Records from a dataset
════════════════
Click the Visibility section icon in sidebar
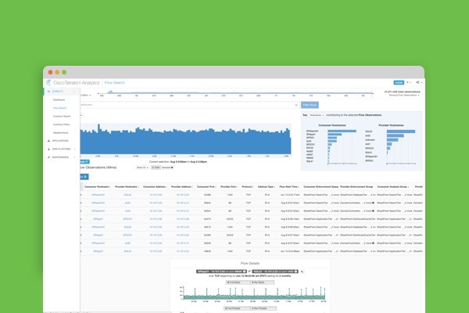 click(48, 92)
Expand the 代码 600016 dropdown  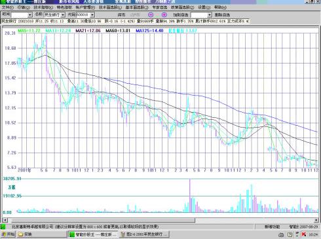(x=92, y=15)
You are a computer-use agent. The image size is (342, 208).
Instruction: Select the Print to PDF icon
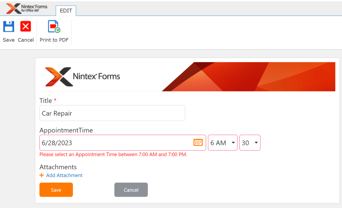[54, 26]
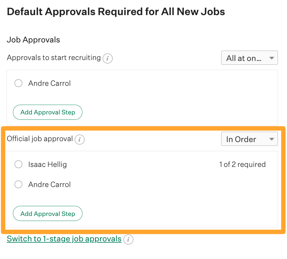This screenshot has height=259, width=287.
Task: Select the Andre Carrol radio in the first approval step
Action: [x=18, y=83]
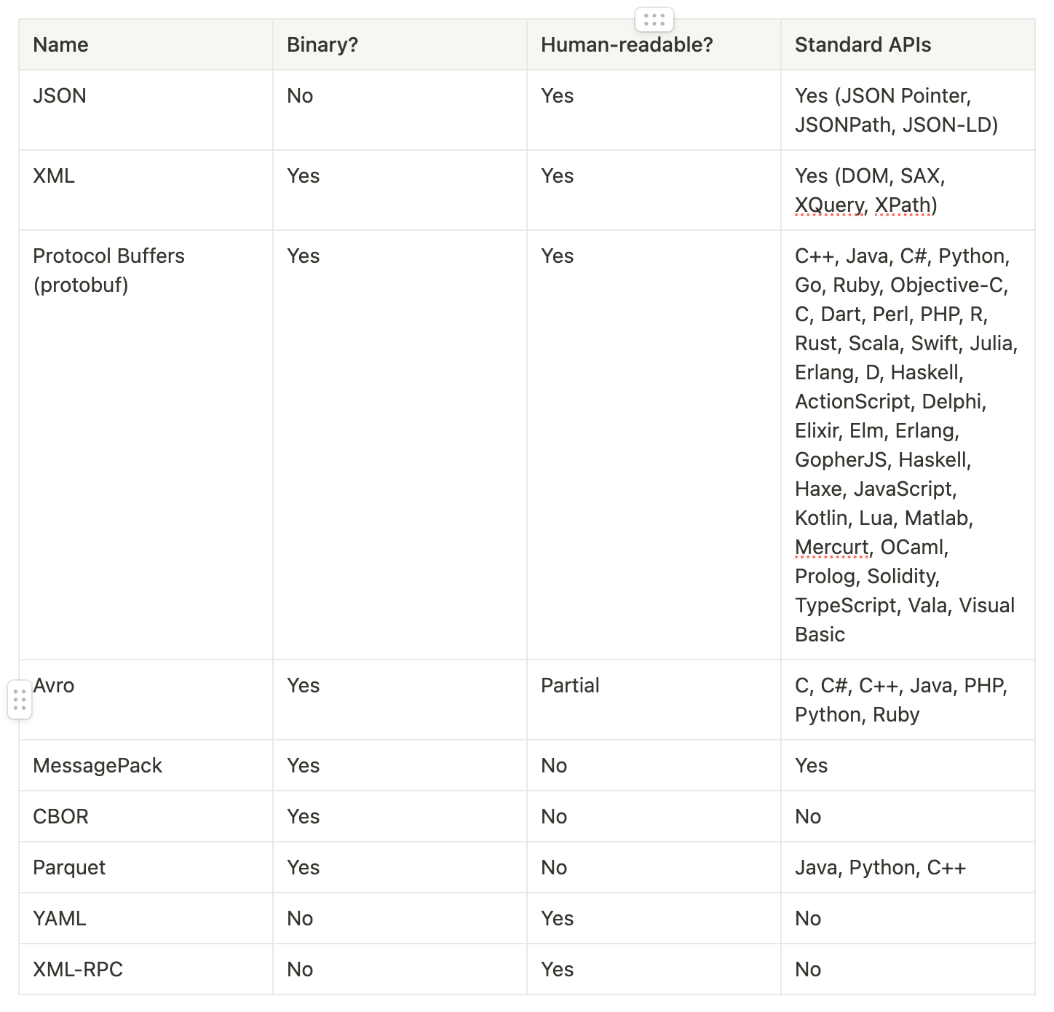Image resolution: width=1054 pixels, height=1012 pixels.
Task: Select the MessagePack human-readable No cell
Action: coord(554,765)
════════════════
YOUR GOAL => Copy out, exactly and without pictures, each line from the one containing "You are a computer-use" through the final line of the entries, both ends included.

ANSWER BELOW =>
You are a computer-use agent. The image size is (342, 208).
Instruction: Select the Print to PDF icon
[54, 26]
This screenshot has height=259, width=287.
Task: Select the Andre Carrol radio in the first approval step
Action: [x=18, y=83]
Image resolution: width=1054 pixels, height=1012 pixels.
Task: Select the MessagePack human-readable No cell
Action: coord(554,765)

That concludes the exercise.